***** Material for this exercise *****

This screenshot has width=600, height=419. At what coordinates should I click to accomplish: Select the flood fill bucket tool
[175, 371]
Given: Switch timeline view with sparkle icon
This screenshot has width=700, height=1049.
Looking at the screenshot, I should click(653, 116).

*****

Extract every line of the rows above and reproduce each one verbatim, keeping the original order.

This screenshot has width=600, height=419. At what coordinates should I click to accomplish: Select the flood fill bucket tool
[175, 371]
Given: Switch timeline view with sparkle icon
This screenshot has width=700, height=1049.
Looking at the screenshot, I should click(653, 116).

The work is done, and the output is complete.